▸ Work to complete:
Going through the records that follow, please count the lines with "agent" in them and give only the count.

----- Listed records

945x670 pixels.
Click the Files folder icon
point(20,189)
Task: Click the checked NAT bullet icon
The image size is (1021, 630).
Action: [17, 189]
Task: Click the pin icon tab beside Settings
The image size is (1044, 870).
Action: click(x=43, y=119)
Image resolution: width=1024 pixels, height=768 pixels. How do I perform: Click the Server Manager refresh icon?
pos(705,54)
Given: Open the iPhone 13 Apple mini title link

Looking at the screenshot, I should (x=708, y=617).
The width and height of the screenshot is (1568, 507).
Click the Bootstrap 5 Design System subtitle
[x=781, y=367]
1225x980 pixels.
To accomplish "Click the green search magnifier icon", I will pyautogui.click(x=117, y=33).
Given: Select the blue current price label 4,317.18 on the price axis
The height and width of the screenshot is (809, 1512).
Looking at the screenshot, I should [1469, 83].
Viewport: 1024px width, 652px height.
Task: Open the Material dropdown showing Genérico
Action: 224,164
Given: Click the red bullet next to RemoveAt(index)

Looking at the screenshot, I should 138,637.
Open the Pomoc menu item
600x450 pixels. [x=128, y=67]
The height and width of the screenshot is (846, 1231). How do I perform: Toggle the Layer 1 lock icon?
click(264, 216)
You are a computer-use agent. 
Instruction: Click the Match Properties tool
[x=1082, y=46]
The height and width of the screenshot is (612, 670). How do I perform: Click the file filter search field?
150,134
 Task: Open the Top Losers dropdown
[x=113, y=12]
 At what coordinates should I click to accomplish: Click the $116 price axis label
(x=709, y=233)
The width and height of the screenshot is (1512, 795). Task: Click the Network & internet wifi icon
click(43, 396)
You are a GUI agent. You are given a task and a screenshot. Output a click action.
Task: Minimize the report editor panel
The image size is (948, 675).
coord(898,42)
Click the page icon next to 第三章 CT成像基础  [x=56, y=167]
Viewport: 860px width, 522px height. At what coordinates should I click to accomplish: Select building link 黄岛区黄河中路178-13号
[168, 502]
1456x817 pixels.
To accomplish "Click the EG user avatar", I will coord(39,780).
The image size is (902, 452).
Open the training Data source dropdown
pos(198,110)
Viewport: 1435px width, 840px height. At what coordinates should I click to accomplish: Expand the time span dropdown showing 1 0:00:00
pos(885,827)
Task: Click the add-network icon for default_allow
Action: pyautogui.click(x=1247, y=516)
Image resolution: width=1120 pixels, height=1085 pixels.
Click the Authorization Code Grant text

----------

▸ Written solution:
2